All lines of the data shown below should be output exactly as they stand.

Pixel coordinate grounding data
..............................

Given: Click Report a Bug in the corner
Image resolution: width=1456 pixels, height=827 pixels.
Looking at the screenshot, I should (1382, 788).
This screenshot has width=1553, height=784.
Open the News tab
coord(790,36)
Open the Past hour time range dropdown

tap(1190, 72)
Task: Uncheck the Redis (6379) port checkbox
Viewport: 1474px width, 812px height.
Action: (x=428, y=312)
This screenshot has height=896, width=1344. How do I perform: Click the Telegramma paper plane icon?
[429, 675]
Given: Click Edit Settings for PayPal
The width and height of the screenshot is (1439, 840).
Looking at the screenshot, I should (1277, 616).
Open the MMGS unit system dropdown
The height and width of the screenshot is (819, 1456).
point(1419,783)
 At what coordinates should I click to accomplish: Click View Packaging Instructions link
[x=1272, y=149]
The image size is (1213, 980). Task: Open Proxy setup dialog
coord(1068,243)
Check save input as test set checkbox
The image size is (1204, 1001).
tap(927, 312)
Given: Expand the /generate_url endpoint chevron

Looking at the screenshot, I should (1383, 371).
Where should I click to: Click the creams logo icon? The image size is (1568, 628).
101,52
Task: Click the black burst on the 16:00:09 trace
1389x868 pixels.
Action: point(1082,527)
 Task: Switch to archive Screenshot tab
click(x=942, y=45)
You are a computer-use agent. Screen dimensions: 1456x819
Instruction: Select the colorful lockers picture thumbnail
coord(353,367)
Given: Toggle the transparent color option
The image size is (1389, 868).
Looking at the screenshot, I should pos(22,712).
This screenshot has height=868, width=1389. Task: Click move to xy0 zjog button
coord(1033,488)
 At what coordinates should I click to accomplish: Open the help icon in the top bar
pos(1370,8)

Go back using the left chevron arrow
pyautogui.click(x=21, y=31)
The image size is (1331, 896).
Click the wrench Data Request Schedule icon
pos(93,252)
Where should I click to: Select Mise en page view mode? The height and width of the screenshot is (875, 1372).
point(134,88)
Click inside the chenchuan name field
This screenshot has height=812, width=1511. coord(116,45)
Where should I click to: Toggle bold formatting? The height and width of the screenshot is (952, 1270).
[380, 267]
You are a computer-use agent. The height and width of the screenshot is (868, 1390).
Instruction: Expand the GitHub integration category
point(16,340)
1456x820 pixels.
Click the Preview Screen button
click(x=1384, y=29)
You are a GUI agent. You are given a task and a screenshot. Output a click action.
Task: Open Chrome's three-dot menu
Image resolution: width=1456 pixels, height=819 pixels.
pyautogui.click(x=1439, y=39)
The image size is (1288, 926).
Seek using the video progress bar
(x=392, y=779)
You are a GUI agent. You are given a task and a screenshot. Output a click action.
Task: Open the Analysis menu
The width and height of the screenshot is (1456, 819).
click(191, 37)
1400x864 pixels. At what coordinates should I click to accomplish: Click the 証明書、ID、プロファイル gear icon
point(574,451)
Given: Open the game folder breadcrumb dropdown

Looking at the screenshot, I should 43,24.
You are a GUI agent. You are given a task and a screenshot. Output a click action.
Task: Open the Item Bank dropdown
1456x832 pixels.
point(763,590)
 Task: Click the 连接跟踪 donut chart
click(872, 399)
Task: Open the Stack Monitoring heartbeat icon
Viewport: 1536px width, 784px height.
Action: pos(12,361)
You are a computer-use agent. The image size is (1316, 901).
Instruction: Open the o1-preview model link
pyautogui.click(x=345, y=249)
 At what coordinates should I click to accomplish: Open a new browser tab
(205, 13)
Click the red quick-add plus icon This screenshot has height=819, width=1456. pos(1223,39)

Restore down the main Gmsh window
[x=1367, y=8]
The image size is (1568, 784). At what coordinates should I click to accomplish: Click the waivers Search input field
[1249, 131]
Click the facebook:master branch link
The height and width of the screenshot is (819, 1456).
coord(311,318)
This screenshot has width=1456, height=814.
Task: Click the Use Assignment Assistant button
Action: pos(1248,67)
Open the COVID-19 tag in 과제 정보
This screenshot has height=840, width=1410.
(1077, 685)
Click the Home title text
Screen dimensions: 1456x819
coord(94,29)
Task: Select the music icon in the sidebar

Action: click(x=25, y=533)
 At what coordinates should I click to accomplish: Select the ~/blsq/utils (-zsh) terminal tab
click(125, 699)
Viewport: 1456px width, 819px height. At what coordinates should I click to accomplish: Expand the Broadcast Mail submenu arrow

..............................

> [YOUR SOLUTION]
Given: Click Report a Bug in the corner
Image resolution: width=1456 pixels, height=827 pixels.
Looking at the screenshot, I should (1382, 788).
This screenshot has width=1553, height=784.
Open the News tab
coord(790,36)
Open the Past hour time range dropdown

tap(1190, 72)
Task: Uncheck the Redis (6379) port checkbox
Viewport: 1474px width, 812px height.
Action: (x=428, y=312)
This screenshot has height=896, width=1344. How do I perform: Click the Telegramma paper plane icon?
[429, 675]
Given: Click Edit Settings for PayPal
The width and height of the screenshot is (1439, 840).
Looking at the screenshot, I should (1277, 616).
Open the MMGS unit system dropdown
The height and width of the screenshot is (819, 1456).
point(1419,783)
 At what coordinates should I click to accomplish: Click View Packaging Instructions link
[x=1272, y=149]
The image size is (1213, 980). Task: Open Proxy setup dialog
coord(1068,243)
Check save input as test set checkbox
The image size is (1204, 1001).
tap(927, 312)
Given: Expand the /generate_url endpoint chevron

Looking at the screenshot, I should (1383, 371).
Where should I click to: Click the creams logo icon? The image size is (1568, 628).
101,52
Task: Click the black burst on the 16:00:09 trace
1389x868 pixels.
Action: point(1082,527)
 Task: Switch to archive Screenshot tab
click(x=942, y=45)
You are a computer-use agent. Screen dimensions: 1456x819
Instruction: Select the colorful lockers picture thumbnail
coord(353,367)
Given: Toggle the transparent color option
The image size is (1389, 868).
Looking at the screenshot, I should pos(22,712).
This screenshot has height=868, width=1389. Task: Click move to xy0 zjog button
coord(1033,488)
 At what coordinates should I click to accomplish: Open the help icon in the top bar
pos(1370,8)

Go back using the left chevron arrow
pyautogui.click(x=21, y=31)
The image size is (1331, 896).
Click the wrench Data Request Schedule icon
pos(93,252)
Where should I click to: Select Mise en page view mode? The height and width of the screenshot is (875, 1372).
point(134,88)
Click inside the chenchuan name field
This screenshot has height=812, width=1511. coord(116,45)
Where should I click to: Toggle bold formatting? The height and width of the screenshot is (952, 1270).
[380, 267]
You are a computer-use agent. The height and width of the screenshot is (868, 1390).
Instruction: Expand the GitHub integration category
point(16,340)
1456x820 pixels.
Click the Preview Screen button
click(x=1384, y=29)
You are a GUI agent. You are given a task and a screenshot. Output a click action.
Task: Open Chrome's three-dot menu
Image resolution: width=1456 pixels, height=819 pixels.
pyautogui.click(x=1439, y=39)
The image size is (1288, 926).
Seek using the video progress bar
(x=392, y=779)
You are a GUI agent. You are given a task and a screenshot. Output a click action.
Task: Open the Analysis menu
The width and height of the screenshot is (1456, 819).
click(191, 37)
1400x864 pixels. At what coordinates should I click to accomplish: Click the 証明書、ID、プロファイル gear icon
point(574,451)
Given: Open the game folder breadcrumb dropdown

Looking at the screenshot, I should 43,24.
You are a GUI agent. You are given a task and a screenshot. Output a click action.
Task: Open the Item Bank dropdown
1456x832 pixels.
point(763,590)
 Task: Click the 连接跟踪 donut chart
click(872, 399)
Task: Open the Stack Monitoring heartbeat icon
Viewport: 1536px width, 784px height.
Action: pos(12,361)
You are a computer-use agent. The image size is (1316, 901).
Instruction: Open the o1-preview model link
pyautogui.click(x=345, y=249)
 At what coordinates should I click to accomplish: Open a new browser tab
(205, 13)
Click the red quick-add plus icon This screenshot has height=819, width=1456. pos(1223,39)

Restore down the main Gmsh window
[x=1367, y=8]
The image size is (1568, 784). At what coordinates should I click to accomplish: Click the waivers Search input field
[1249, 131]
Click the facebook:master branch link
The height and width of the screenshot is (819, 1456).
coord(311,318)
This screenshot has width=1456, height=814.
Task: Click the Use Assignment Assistant button
Action: pos(1248,67)
Open the COVID-19 tag in 과제 정보
This screenshot has height=840, width=1410.
(1077, 685)
Click the Home title text
Screen dimensions: 1456x819
coord(94,29)
Task: Select the music icon in the sidebar

Action: click(x=25, y=533)
 At what coordinates should I click to accomplish: Select the ~/blsq/utils (-zsh) terminal tab
click(125, 699)
Viewport: 1456px width, 819px height. At what coordinates should I click to accomplish: Expand the Broadcast Mail submenu arrow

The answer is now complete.